Les marchés auraient-ils oubliés l’indexation ?
L’indexation des baux va représenter un puissant moteur de croissance des loyers l’an prochain, les foncières vont en bénéficier alors même que la hausse de la charge financière va être modérée pour les raisons précitées :
Évolution des indices de loyers et de leurs composants
Les cash flows vont donc mécaniquement augmenter, et même si l’on assiste à un retournement économique conséquent, il est estimé qu’il faudrait 30% de baisse des loyers renégociés pour effacer l’indexation de +3% (sur la base d’un renouvellement annuel de 10% de la base locative) !
Plus que la hausse du coût de l’argent, serait-ce le risque de liquidité qui fait peur au marché ?
Moins de 20% de la dette du secteur arrive à échéance d’ici 2024(10). Seules les foncières d’Europe du Nord, hors Zone euro, font face à une situation bilancielle tendue, susceptible de conduire à des recapitalisations dilutives : Du coté des ratios d’endettement, ils évoluent en moyenne dans une zone acceptable, soit 40%(11) pour la loan-to-value(12) et 10,7%(11) pour la dette nette sur Ebitda(3), laissant ainsi suffisamment de marge pour ne pas atteindre les covenants(13) et précipiter un appel au marché dilutif.
Un risque en capital que le niveau de décote tend à modérer, doublé d’un portage attractif :
En moyenne, les dividendes représentent 6% de la capitalisation boursière du secteur et on peut dépasser 10% pour certaines foncières(14). Cette distribution est économiquement pérenne et va bénéficier de l’indexation. La décote actuelle va vraisemblablement faire office d’amortisseur face à une baisse des valorisations. La hausse des taux d’intérêt va sans aucun doute se répercuter dans les valorisations sur les marchés privés, mais une baisse des valeurs de 30% (correspondant à la valorisation en bourse) alors même que les loyers vont profiter de l’indexation est très pessimiste, laissant un espace de revalorisation au secteur, une fois le stress des marchés obligataires retombé.
Niveau de liquidité au sein du secteur
Le comportement relatif du secteur, par rapport aux actions généralistes lors des précédentes phases haussières des taux, laisse envisager un retour à meilleure fortune L’analyse de la performance des foncières vis-à-vis des actions généralistes lors des précédentes phases de hausse des taux montre que les foncières ont initialement tendance à sous-performer les actions “généralistes” puis à surperformer dans les 3, 6 et 12 mois suivant la hausse des taux. Ce schéma semble se reproduire actuellement.

● Données:
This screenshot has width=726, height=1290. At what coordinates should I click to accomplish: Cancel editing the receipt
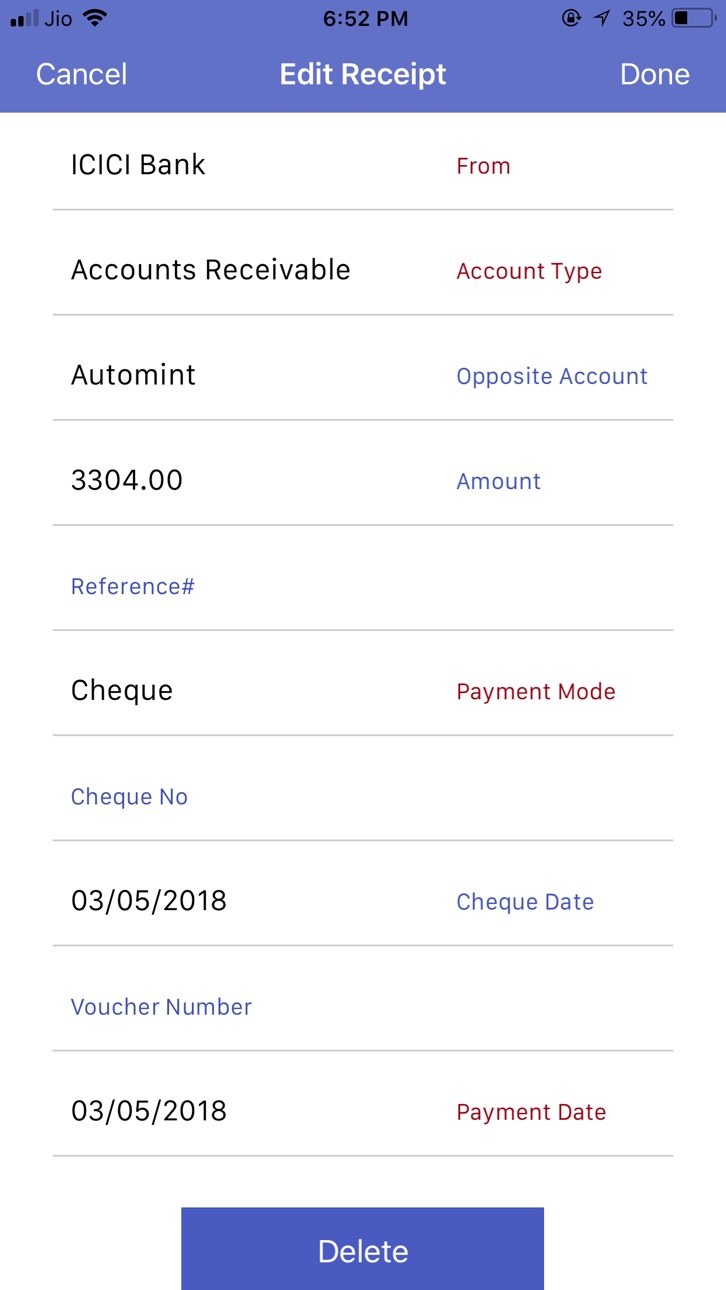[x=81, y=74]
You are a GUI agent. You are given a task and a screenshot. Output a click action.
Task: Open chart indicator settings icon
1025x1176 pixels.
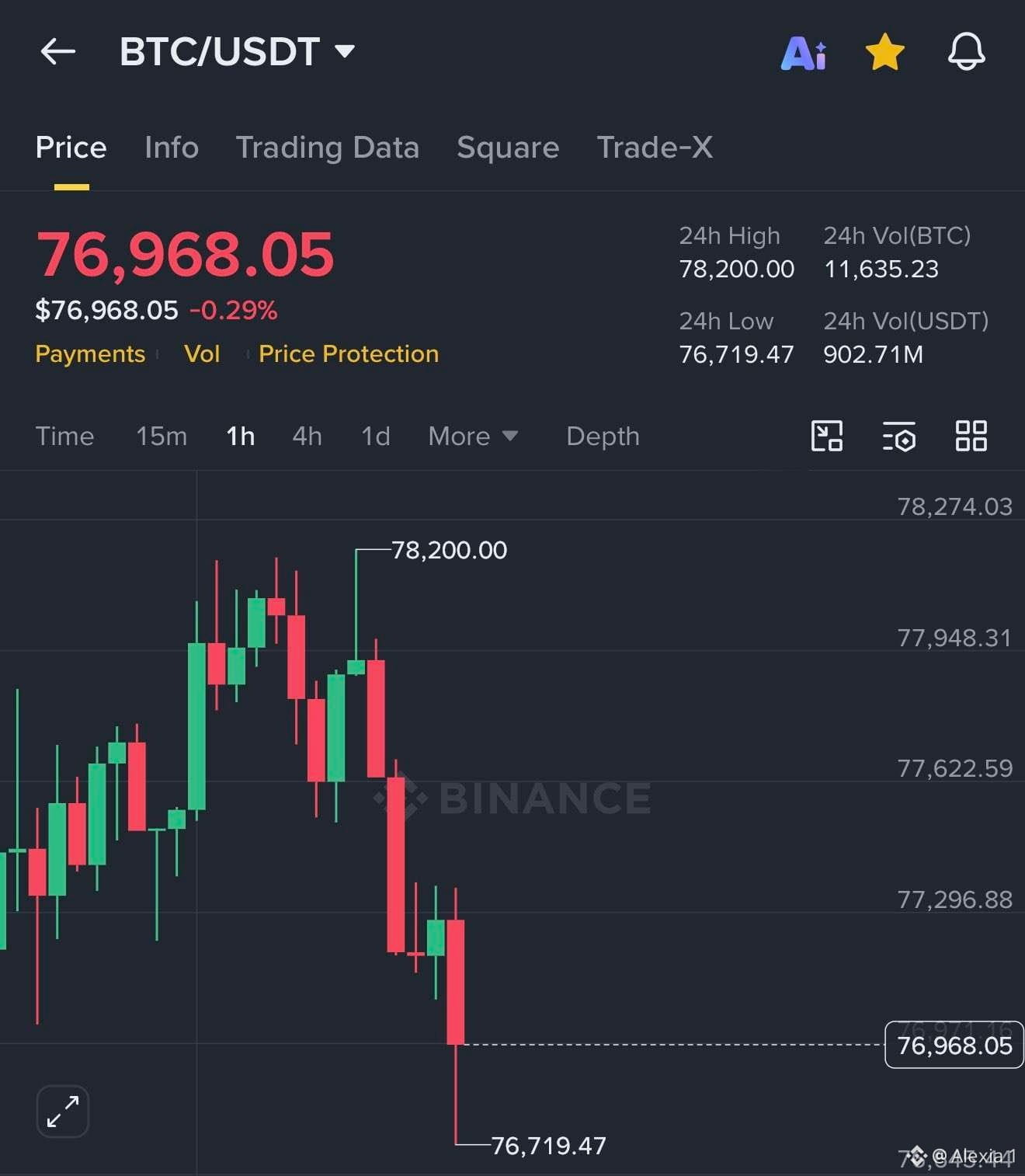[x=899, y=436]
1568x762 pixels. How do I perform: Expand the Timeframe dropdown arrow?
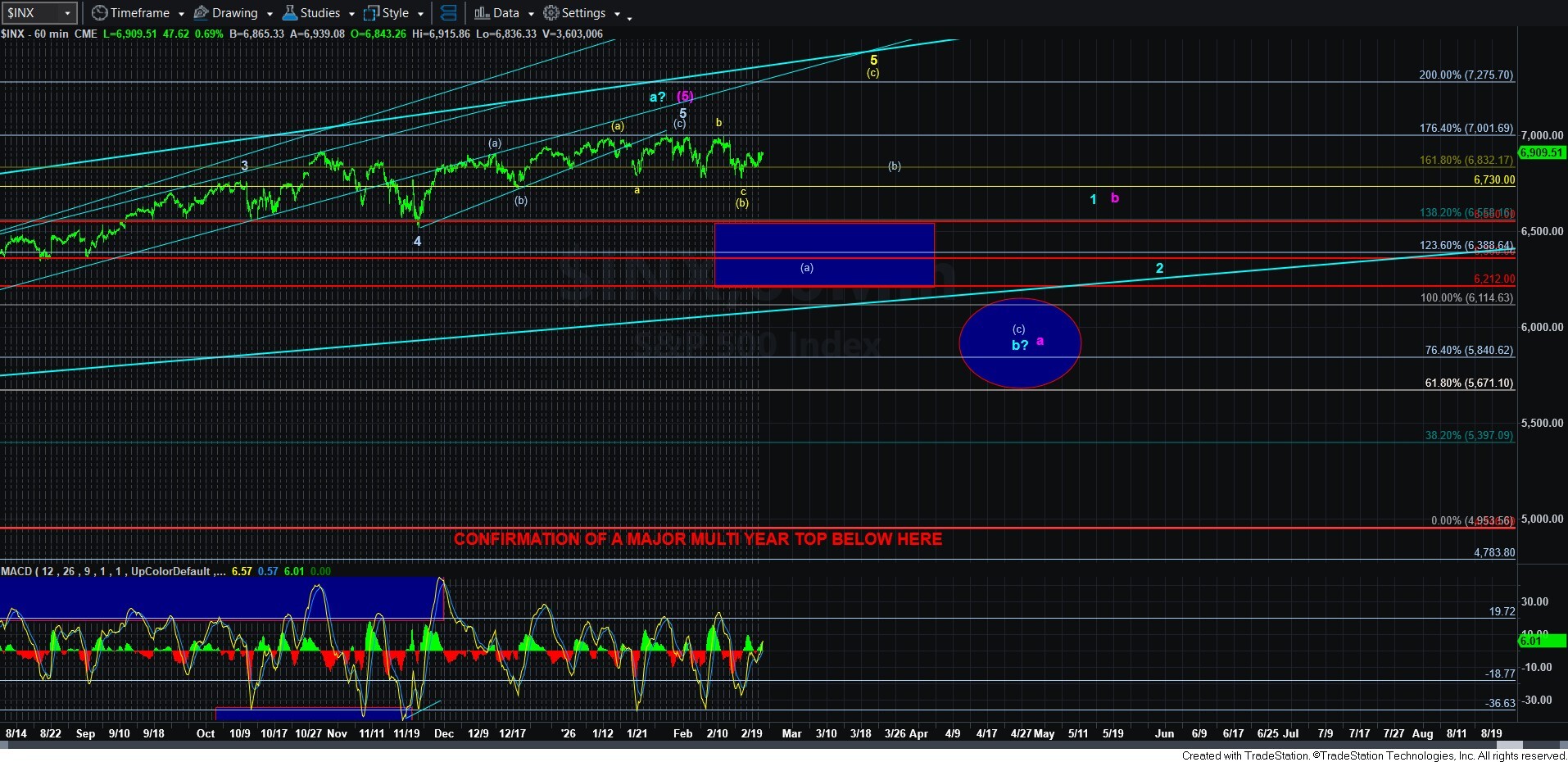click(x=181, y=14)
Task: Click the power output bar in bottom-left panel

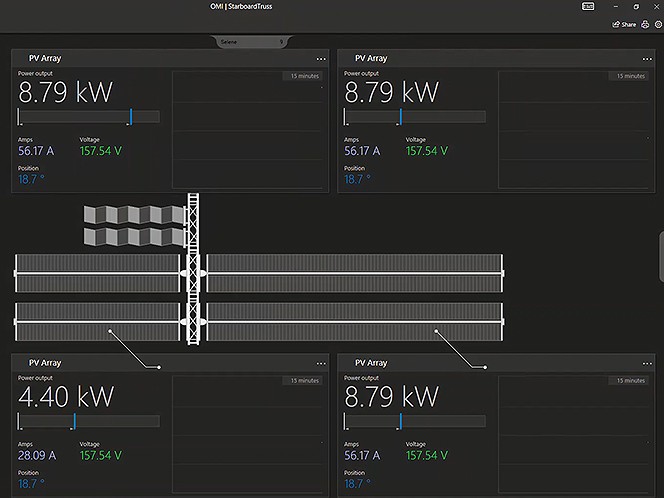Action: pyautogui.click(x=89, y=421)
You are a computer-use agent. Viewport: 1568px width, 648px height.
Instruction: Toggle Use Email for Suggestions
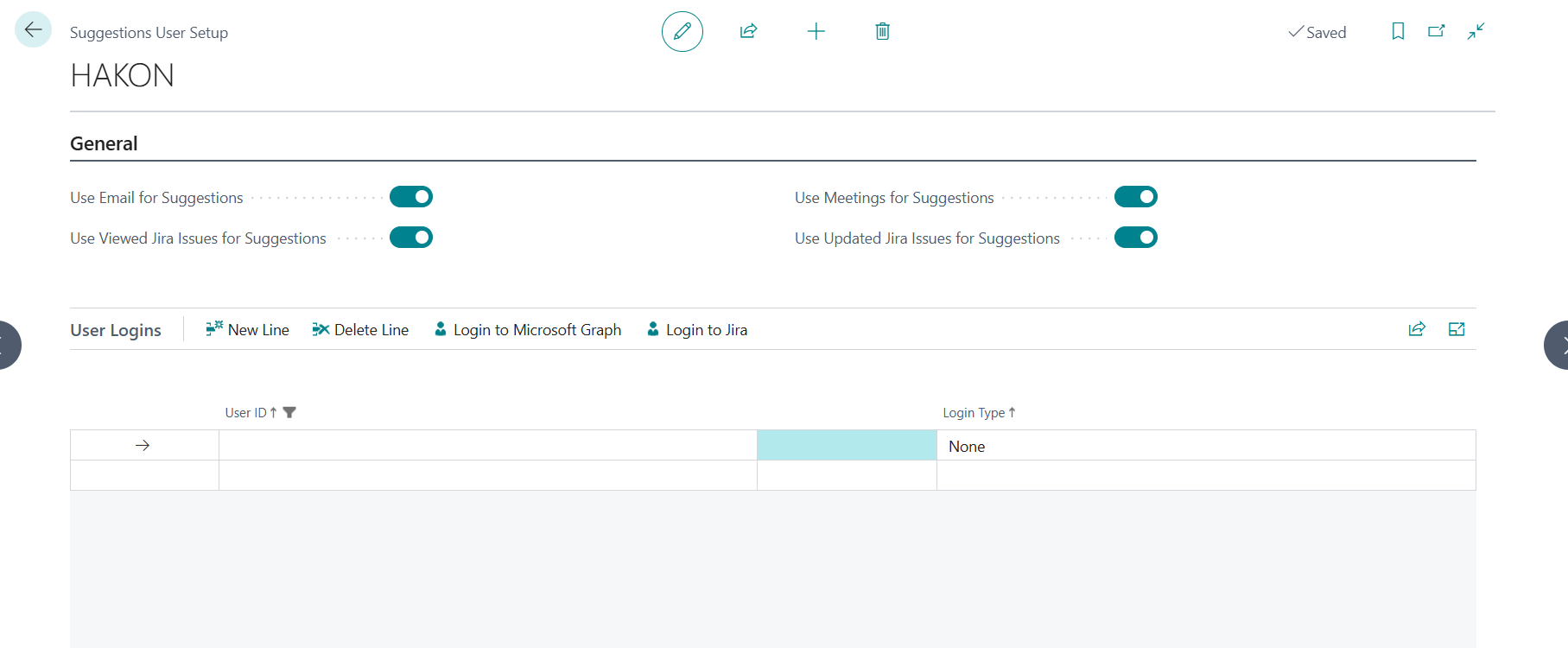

● Série d'exercices:
**a.** D'après l'extrait à lire, quelle part de la capitalisation boursière du secteur les dividendes représentent-ils en moyenne ?
**b.** Réécrivez l'extrait à lire depuis « L’indexation des baux » jusqu'à « base locative) ! » inclus, en substituant « sociétés immobilières » à « foncières ».

● Corrigés détaillés:
**a.** En moyenne, les dividendes représentent 6 % de la capitalisation boursière du secteur.

**b.**
L’indexation des baux va représenter un puissant moteur de croissance des loyers l’an prochain, les sociétés immobilières vont en bénéficier alors même que la hausse de la charge financière va être modérée pour les raisons précitées :
Évolution des indices de loyers et de leurs composants
Les cash flows vont donc mécaniquement augmenter, et même si l’on assiste à un retournement économique conséquent, il est estimé qu’il faudrait 30% de baisse des loyers renégociés pour effacer l’indexation de +3% (sur la base d’un renouvellement annuel de 10% de la base locative) !